Ingest-Transform-Serve Pipeline

A feed processor that ingests XML files on a schedule, converts them to JSON, stores de-normalized records in SQLite, and serves them via REST API. This is a miniature version of the ingest-transform-serve pattern common in ML feature pipelines.

Problem

XML product feeds land in a file store periodically. The system needs to:

  1. Detect and ingest new files on a configurable schedule.
  2. Parse XML to JSON and persist de-normalized records.
  3. Expose the data through a RESTful API for search, CRUD, and listing.

Approach

Three decoupled subsystems, each independently scalable:

  1. Ingestion scheduler — APScheduler runs a background job at a fixed interval, iterating over XML files via a generator pattern. Each file is parsed with xmltodict and saved to the database. The iterator/generator approach keeps memory flat regardless of file count.

  2. Database layer — SQLAlchemy ORM with SQLite. A Data model stores the de-normalized JSON along with metadata. Marshmallow handles serialization.

  3. REST API — Flask-RESTful with endpoints for search, list, get-by-id, create, update, and delete. Each operation maps to a dedicated Resource class.

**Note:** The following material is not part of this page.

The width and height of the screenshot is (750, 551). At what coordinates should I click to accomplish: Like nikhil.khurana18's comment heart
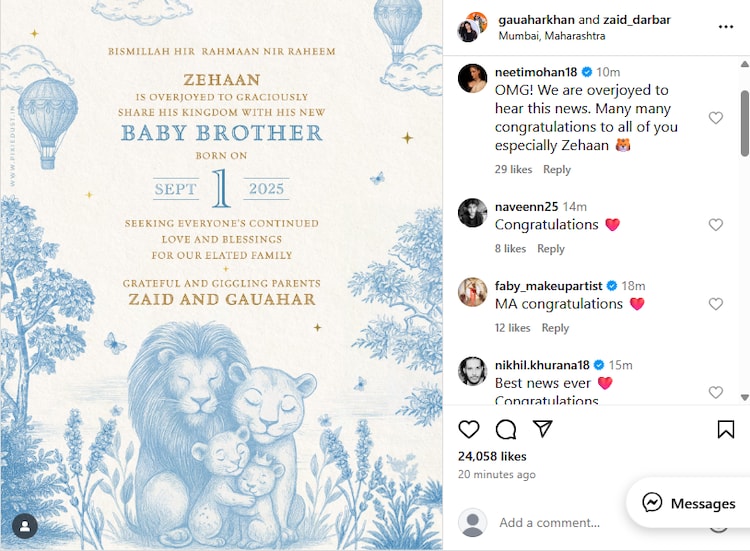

Scalability path: The subsystems are designed to scale independently. The scheduler can move to a separate process behind a message queue (Kafka, SQS) for high-volume ingestion. The API layer can sit behind a load balancer. Ingested data can be cached out-of-process (Redis, Memcached).

Implementation

Data model and schema:

engine = create_engine(
    f"sqlite:///{settings.DATABASE_CONNECTION_STRING}",
    connect_args={"check_same_thread": False},
)
db_session = scoped_session(sessionmaker(autocommit=False, autoflush=False, bind=engine))
Base = declarative_base()
Base.query = db_session.query_property()

class ProductSchema(Schema):
    id = fields.Integer()
    upc = fields.Str()
    name = fields.Str()
    category = fields.Str()
    image_url = fields.Str()

class Product(Base):
    __tablename__ = "products"
    id = Column(Integer, primary_key=True)
    upc = Column(String(25))
    name = Column(String(100))
    category = Column(String(25))
    image_url = Column(String(255))

    def __init__(self, data=None):
        if data:
            self.upc = data.get("upc")
            self.name = data.get("name")
            self.id = data.get("id")

    def get_dict(self):
        return json.loads(ProductSchema().dumps(self))

    def save(self):
        db_session.add(self)
        db_session.commit()

    @classmethod
    def get_by_upc(cls, upc):
        return cls.query.filter(cls.upc == upc).all()

REST API resources:

class SearchProduct(Resource):
    def post(self):
        json_data = request.get_json(force=True)
        products = Product.search_by_key(json_data.get("key"), json_data.get("value"))
        return {"result": [item.get_dict() for item in products], "status": "success"}, 200

class GetProductList(Resource):
    def get(self):
        products = [item.get_dict() for item in Product.query.all()]
        return {"result": products, "status": "success"}, 200

class GetProduct(Resource):
    def get(self, id):
        product = Product.query.get(id)
        if product:
            return {"result": product.get_dict(), "status": "success"}, 200
        return {"message": "Product not found", "status": "error"}, 404

class HttpApi:
    def __init__(self):
        self.app = Flask("HttpApi")
        self.api = Api(self.app)
        self.api.add_resource(SearchProduct, "/api/products/search/")
        self.api.add_resource(CreateProduct, "/api/products/")
        self.api.add_resource(GetProductList, "/api/products")
        self.api.add_resource(GetProduct, "/api/products/<int:id>")
        self.api.add_resource(DeleteProduct, "/api/products/<int:id>")
        self.api.add_resource(UpdateProduct, "/api/products/<int:id>")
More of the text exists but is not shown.